La vida es definida como lo que hacemos y lo que nos pasa. Este concepto de vida incluye por igual al sujeto y al mundo. Así lo expone el propio Ortega: "Yo me encuentro con las cosas en una circunstancia determinada teniendo que hacer algo para vivir. Me encuentro pues en la vida.". En este punto adquiere todo su sentido una famosa afirmación orteguiana: “YO SOY YO Y MIS CIRCUNSTANCIAS"

Este concepto de CIRCUNSTANCIA es esencial en la filosofía de Ortega. Por circunstancia se entiende nuestra propia limitación, todo lo que no somos, todo aquello con lo que nos encontramos (incluido el propio cuerpo y el propio psiquismo). Toda la sociedad, hombres, usos sociales, creencias, ideas y opiniones de nuestro tiempo.

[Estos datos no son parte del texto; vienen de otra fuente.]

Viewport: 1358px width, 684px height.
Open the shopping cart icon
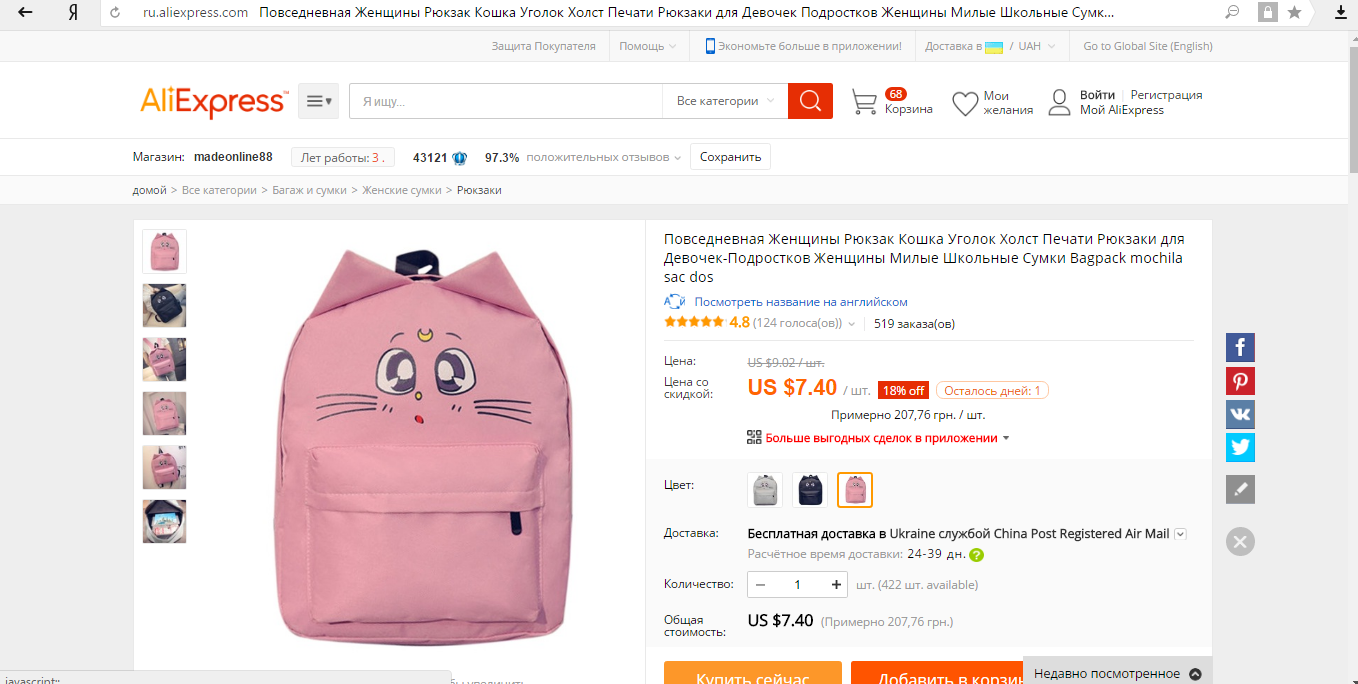click(x=864, y=102)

El YO no tiene sentido aparte de las circunstancias y es inseparable de ellas. La realidad circundante forma pues la otra mitad de mi persona.

ENCONTRAR LA RESPUESTA

De todo lo visto anteriormente, podemos deducir que el hombre es un misterio para el propio hombre, todo parece indicar que se tratara de un enigma indescifrable, porque se mire como se mire está demasiado cerca de sí mismo, está “dentro de él”.

Heraclito afirmó que “Me he buscado a mí mismo”, Sócrates se inspiró en el famoso “Conócete a ti mismo” y Ortega concluyó, “Yo soy yo y mis circunstancias”. Lo podemos conocer, intentamos explicarlo, pero es difícil comprenderlo.

El hombre es a la vez un individuo aislado y un grupo de entes dentro de la naturaleza, incluso organizado, jerarquizado, estatalizado. El hombre nace biológicamente terminado, pero al mismo tiempo con grandes carencias y deficiencias, inadaptado al ambiente y debe de hacerse así mismo a través de las circunstancias que le rodean. El hombre es a la vez poco y mucho. Esta es la gran diferencia del hombre con cualquier otro objeto o ser de la naturaleza, cuya vida parece prefijada y resuelta desde el principio.

Sin embargo, si tuviéramos que destacar una idea que subyace al intentar resolver el problema del hombre, al intentar encontrar su respuesta, esta sería la idea de su complejidad: cambia, se transforma continuamente, posee infinitas facetas, adquiere muchísimos aspectos,... y todas ellas y todos ellos a veces están de acuerdo y a veces se contradicen.

Luego... ¡qué difícil parece encontrar respuestas para este problema!